Here’s a good question: why are cloud vendors able to innovate so much faster than legacy vendors? AWS brags about the hundreds of new features and services they implement every year – and their accelerating pace.

But here’s a better question: why don’t enterprise buyers accept the same level of innovation from legacy vendors as they do from cloud vendors?

The legacy innovation trap
Legacy vendors have always faced innovation competition from startups. That’s why buying startups is a favored way to bring innovative ideas and people into large companies.

But the cloud is something different: they aren’t for sale. They’re replacing legacy vendors.

Several currents are sweeping up the unhappy legatees:

  • The market is shrinking. Demoralizing margin and R&D spend pressure.
  • Years of FUD marketing have trained customers to fear storage innovation.
  • Vendors have sizable bureaucracies devoted to slowing innovation vetting innovation. At Sun, for example, even the most minimal product change took 6 months to work through all the hoops. God help you if had an original idea!
  • The geo-scale of the cloud vendors and their uptime and data recovery records have overcome the fear of cloud innovation.
  • Much of the best talent wants to work at cloud vendors, not IT companies.
  • And, of course, the cloud folks have total control over their infrastructures, from the details of server design and config, to the OS and all apps.

The last point explains why they’ve been able to beat many enterprise datacenters for uptime and availability.

The StorageMojo take
The optimistic take on current legacy vendor troubles is that the new technologies and products they’ve brought to market just need to be given time to grow. Eventually they’ll take up the slack.
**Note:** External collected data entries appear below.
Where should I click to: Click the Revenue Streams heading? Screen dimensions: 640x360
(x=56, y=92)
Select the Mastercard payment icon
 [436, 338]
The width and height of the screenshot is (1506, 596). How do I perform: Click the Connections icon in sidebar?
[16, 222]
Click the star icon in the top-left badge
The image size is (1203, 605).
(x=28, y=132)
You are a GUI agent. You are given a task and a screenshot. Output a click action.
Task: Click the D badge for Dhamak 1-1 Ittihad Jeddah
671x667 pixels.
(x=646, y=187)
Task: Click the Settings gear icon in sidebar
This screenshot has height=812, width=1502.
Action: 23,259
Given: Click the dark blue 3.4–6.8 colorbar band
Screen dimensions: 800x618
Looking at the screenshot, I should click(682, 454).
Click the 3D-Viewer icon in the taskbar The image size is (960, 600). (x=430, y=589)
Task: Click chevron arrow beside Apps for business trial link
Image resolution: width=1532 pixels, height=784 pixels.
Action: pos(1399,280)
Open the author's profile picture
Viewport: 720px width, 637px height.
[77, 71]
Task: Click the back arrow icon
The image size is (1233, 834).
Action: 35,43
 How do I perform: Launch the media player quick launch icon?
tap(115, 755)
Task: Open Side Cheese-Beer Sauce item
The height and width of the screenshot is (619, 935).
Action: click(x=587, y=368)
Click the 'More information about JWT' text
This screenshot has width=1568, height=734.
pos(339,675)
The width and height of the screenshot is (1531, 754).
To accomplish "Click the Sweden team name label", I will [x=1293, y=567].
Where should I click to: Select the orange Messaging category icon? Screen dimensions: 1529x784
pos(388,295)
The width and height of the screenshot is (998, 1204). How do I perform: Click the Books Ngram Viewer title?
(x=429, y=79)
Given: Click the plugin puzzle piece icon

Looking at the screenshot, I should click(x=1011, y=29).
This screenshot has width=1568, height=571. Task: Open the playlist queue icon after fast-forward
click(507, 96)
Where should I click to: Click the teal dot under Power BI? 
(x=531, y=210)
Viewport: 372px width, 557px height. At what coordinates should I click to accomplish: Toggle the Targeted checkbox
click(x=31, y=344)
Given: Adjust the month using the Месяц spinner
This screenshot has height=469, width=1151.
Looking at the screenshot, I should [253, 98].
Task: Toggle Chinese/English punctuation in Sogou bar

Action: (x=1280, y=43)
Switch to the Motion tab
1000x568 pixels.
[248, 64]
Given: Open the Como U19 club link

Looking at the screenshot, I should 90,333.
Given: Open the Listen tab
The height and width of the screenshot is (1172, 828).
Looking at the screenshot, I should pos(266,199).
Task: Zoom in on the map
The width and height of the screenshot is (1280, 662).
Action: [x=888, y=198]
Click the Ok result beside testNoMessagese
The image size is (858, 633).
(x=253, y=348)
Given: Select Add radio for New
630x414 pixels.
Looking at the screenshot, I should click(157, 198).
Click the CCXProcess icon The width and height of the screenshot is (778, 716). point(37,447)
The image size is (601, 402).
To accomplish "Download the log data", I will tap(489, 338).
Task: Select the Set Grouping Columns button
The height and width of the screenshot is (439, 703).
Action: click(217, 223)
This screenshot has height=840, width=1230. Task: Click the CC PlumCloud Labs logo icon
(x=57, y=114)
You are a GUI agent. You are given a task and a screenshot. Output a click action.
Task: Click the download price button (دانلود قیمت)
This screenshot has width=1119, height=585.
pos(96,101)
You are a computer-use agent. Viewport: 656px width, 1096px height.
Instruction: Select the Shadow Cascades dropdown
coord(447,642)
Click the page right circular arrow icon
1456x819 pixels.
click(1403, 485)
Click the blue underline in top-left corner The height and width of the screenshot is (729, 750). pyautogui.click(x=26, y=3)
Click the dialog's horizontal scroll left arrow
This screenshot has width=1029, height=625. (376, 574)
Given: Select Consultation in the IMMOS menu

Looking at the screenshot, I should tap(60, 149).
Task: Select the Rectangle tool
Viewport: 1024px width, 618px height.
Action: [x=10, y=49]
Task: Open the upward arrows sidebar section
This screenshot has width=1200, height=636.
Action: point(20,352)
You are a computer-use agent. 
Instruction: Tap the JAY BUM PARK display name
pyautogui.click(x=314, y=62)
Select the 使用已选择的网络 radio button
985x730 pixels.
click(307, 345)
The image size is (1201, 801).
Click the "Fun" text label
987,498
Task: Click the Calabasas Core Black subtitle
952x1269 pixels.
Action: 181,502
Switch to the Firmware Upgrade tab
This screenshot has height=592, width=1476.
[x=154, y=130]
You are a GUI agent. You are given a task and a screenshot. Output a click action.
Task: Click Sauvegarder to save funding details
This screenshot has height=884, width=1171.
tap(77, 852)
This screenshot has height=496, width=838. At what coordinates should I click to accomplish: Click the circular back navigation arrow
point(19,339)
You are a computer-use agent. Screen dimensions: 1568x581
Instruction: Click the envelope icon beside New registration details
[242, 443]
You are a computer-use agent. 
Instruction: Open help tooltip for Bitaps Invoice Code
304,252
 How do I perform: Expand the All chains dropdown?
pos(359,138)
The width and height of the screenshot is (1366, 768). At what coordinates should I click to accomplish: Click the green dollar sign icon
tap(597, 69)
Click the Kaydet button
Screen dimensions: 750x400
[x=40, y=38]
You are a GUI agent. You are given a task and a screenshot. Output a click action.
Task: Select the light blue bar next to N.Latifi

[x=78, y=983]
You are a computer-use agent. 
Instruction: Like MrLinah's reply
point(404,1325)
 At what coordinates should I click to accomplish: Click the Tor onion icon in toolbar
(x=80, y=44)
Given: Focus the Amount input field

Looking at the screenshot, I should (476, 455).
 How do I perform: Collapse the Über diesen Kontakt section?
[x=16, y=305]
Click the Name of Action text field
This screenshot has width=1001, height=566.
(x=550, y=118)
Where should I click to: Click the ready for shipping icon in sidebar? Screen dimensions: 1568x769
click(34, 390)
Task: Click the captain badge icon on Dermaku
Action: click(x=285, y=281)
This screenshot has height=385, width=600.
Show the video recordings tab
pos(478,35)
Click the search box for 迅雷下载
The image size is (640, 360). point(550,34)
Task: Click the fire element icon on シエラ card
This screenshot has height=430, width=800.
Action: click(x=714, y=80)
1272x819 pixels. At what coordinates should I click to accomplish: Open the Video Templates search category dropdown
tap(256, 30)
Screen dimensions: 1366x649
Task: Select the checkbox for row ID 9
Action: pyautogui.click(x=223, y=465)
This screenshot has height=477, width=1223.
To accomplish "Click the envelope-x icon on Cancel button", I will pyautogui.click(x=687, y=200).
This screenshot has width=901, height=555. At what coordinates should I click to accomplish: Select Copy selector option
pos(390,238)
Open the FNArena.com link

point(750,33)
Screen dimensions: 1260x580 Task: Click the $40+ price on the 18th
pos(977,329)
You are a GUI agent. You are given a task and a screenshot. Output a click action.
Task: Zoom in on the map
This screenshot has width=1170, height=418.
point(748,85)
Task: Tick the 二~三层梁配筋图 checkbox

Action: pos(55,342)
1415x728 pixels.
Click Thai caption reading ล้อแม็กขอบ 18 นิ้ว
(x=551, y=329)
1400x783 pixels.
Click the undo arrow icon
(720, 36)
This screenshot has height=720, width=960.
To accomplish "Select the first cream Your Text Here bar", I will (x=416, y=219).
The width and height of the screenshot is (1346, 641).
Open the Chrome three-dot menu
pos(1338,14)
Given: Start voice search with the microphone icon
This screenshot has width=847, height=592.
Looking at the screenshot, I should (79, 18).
EMC’s DSSD and XtremeIO, and NetApp’s SolidFire buy exemplify this thinking. Sorry, no.

Why? The array market is in a permanent secular decline. High performance flash owns the OLTP business, and is, in turn facing competition from in-memory databases and, soon, even larger non-volatile memory systems.

What a few vendors – such as HDS, Nutanix, Spectra and HP – realize is that there is another way to compete with the cloud: price. It is possible to beat the cloud on price with scale-out commodity object storage systems.

Right now they’re focused on archiving, but I expect that these object storage system will increase in performance over the next decade to the point where they will be practically indistinguishable from current NAS boxes – only cheaper and much more scalable.

One thing that would help businesses see the advantages of object storage would be to ditch the name. How about “Super-scale NAS”? Its worked for Ethernet and USB.

Courteous comments welcome, of course.